"Intelligent Text Extraction"
this is a very basic question now. I am trying to extract text from various locally stored HTML files. The main structure of the part of the text that I want to extract from each document is similar but not 100% identical. Is there any possibility to define a start text and end text (i.e. 2-3 words that are always at the beginning or end) AND define some "keywords" that must be in-between the start and end text to tell RapidMiner that it is extracting the correct text? The problem that I am encountering at the moment with "Cut Document" and therein the Regular Region Parameter is that the start of my text CAN occur a few times before the actual text part that I really want to have.

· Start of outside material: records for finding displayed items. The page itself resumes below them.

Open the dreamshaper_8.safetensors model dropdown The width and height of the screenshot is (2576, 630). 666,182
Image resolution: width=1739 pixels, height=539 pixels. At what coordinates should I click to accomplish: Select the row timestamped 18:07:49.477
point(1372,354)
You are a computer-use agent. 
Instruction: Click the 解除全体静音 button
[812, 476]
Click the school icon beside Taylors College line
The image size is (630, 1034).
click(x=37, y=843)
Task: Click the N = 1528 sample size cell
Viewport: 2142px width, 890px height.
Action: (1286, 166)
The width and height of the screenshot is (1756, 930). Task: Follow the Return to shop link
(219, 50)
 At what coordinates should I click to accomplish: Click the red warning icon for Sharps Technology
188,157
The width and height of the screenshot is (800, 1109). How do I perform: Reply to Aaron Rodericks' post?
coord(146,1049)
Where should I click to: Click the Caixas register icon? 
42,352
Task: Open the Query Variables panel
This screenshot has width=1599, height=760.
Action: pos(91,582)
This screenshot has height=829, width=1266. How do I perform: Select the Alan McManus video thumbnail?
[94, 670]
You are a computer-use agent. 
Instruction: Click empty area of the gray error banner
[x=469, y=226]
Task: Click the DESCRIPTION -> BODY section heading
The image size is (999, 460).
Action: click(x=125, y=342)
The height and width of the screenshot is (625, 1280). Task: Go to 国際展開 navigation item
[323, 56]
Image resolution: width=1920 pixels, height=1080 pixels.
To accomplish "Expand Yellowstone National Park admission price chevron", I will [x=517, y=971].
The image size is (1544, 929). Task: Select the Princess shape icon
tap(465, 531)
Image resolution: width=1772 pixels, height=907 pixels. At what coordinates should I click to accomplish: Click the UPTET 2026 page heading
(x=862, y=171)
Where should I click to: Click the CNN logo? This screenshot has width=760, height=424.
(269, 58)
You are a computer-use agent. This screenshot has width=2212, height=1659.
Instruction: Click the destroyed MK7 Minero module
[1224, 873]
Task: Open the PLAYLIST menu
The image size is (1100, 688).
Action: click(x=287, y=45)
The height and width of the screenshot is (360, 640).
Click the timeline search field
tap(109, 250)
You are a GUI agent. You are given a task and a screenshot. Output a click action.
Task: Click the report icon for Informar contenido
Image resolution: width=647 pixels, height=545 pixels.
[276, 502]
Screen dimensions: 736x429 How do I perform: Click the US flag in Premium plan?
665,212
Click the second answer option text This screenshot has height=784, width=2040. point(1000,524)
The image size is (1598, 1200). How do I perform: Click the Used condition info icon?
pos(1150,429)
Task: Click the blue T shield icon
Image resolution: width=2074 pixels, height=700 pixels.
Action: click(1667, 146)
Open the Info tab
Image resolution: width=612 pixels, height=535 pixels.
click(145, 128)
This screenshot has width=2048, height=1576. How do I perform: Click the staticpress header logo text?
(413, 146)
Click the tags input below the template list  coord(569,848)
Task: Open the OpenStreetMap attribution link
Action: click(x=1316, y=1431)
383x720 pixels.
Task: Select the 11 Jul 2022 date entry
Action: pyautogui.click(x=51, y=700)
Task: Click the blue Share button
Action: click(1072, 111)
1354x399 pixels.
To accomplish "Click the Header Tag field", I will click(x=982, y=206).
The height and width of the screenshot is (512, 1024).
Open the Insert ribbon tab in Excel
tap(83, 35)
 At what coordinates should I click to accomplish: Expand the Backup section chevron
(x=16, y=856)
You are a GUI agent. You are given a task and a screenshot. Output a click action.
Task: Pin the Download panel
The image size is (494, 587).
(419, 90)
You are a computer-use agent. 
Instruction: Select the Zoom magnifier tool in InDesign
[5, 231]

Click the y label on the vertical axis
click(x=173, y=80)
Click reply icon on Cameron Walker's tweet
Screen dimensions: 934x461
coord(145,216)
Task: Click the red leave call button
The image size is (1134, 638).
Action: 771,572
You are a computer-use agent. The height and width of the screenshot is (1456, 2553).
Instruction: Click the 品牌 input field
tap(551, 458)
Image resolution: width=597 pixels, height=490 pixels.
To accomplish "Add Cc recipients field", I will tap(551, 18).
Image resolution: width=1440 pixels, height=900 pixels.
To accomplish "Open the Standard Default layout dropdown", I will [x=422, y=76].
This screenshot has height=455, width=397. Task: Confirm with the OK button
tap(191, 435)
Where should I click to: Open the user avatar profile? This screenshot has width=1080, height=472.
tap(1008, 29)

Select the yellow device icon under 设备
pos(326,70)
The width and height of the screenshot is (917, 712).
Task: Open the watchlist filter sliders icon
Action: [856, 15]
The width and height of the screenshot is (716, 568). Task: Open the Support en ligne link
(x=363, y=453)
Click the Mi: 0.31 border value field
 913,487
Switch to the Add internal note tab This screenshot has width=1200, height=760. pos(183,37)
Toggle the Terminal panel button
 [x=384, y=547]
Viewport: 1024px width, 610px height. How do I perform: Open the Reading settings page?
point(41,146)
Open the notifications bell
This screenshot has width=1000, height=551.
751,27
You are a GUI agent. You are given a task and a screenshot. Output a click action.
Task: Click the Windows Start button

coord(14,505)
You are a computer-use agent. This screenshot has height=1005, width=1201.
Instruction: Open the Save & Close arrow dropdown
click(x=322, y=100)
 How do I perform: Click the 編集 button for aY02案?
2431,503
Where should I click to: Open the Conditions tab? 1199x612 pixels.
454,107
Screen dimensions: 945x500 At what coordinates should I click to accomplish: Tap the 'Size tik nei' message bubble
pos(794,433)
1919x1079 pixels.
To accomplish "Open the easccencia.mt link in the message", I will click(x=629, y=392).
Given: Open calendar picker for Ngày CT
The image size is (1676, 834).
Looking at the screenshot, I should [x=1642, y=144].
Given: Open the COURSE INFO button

<td style=" width:52.50%; text-align:left; " class="ta_10"><span class="ta_11">This is an example Text </span></td>
<td style=" width:100.00%; text-align:left; " class="ta_30"><span class="ta_31">This is an example Text</span></td>
<td style=" width:100.00%; text-align:left; " class="ta_10"><span class="ta_11">Keyword </span></td>
<td style=" width:100.00%; text-align:left; " class="ta_10"><ix:abc contextRef="Hypercube_cfwd_Set1" name="ns:UniqueEndTag" format="ixt2:date" xmlns:ix="http://www.xbrl.org">UniqueEndTag</ix:nonNumeric></td>
So what I need would be the second "This is an example Text" as starting point and all the HTML text down to "Unique End Tag". If I use "Cut Document" I have the problem that I cannot write a regex that distinguishes between the first and second occurence of my starting text as the beginning of each HTML string can be completely different. I would have some unique words that could specify the region that I want to extract (in my example "Keyword". I was playing with the Information Extraction Plugin as I could do some annotation there but I couldn't figure out how this would work on my purpose?
Is there something like a "Intelligent Text Extraction" Operator in RapidMiner? Any other suggestions welcome!:smileyhappy: